# Java Applikation als Client ,Servlet als Server: Problem?



## roger (15. Mrz 2006)

Hallo!
Ich hab da eine Frage ob es irgendwelche Einschränkungen gibt, wenn man eine klassische Client-Server Applikation mithilfe von Servlets löst. 

Ich kenne bis jetzt nur Client Server Lösungen mit JAVA RMI.
D.h ich habe ein normale Java-Applikation als Client und eine normale Java-Application als Server.
Die Dienset des Servers (Angebotene Methoden) werden über rmiregistry angemeldet.

Zwischen den Anwendungen werden serialisierte Objekte (ResultSets) aus Datenbanken ausgetauscht.

Ich wollte jetzt wissen, ob man sowas auch über Servlets programmieren kann, oder ob es da irgendwelche Einschränkungen gibt.
Ziel: Client sagt ReslutSet getDaten()
        Servlet greift auf DB zu, holt Daten und schickt ResultSet zurück.
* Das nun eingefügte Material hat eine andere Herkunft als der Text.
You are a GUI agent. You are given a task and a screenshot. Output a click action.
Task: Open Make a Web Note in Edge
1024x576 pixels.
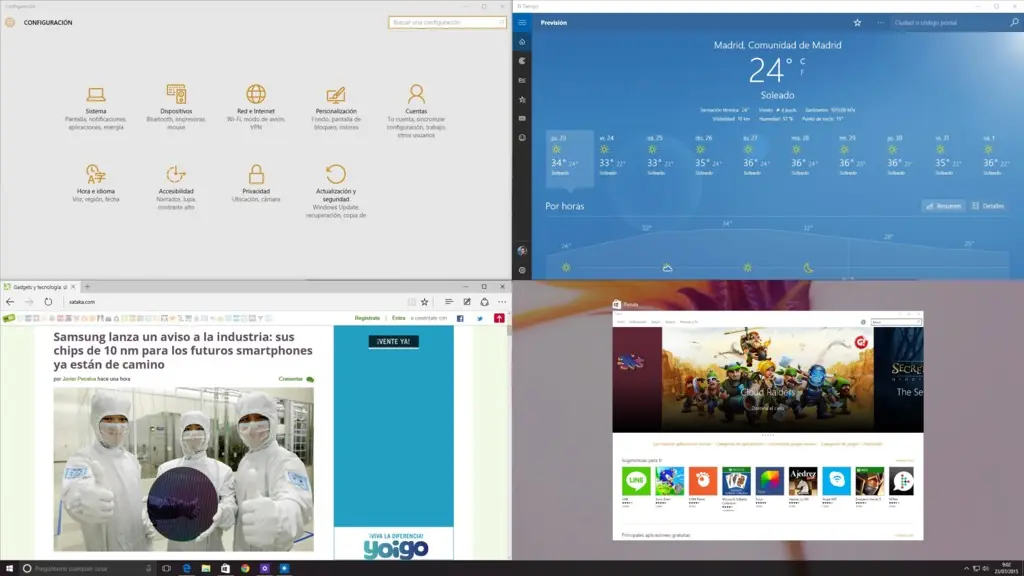467,301
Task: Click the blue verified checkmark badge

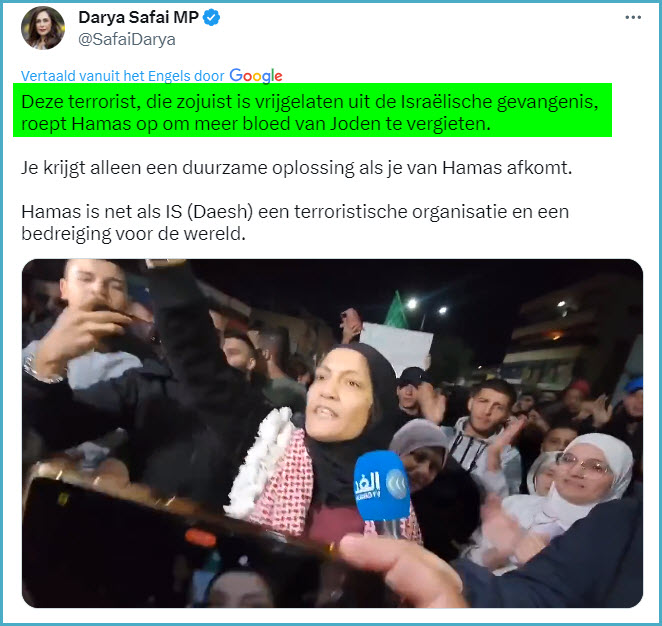Action: pyautogui.click(x=211, y=17)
Soviel ich mitbekommen habe sind Servlets ja eigentlich  dazu da um dynamische Websiten zu generieren.
Sprich es werden keine serialisierten Objekte über http geschickt.

Kann es zu Problemen bei mehreren Clientverbindungen und gleichzeitigen Zugriffen auf eine Serverseiteige DB geben?

Oder ist von dieser Idee prinzipiell abzuraten, da Servlets speziell für die Webprogrammierung gedacht sind?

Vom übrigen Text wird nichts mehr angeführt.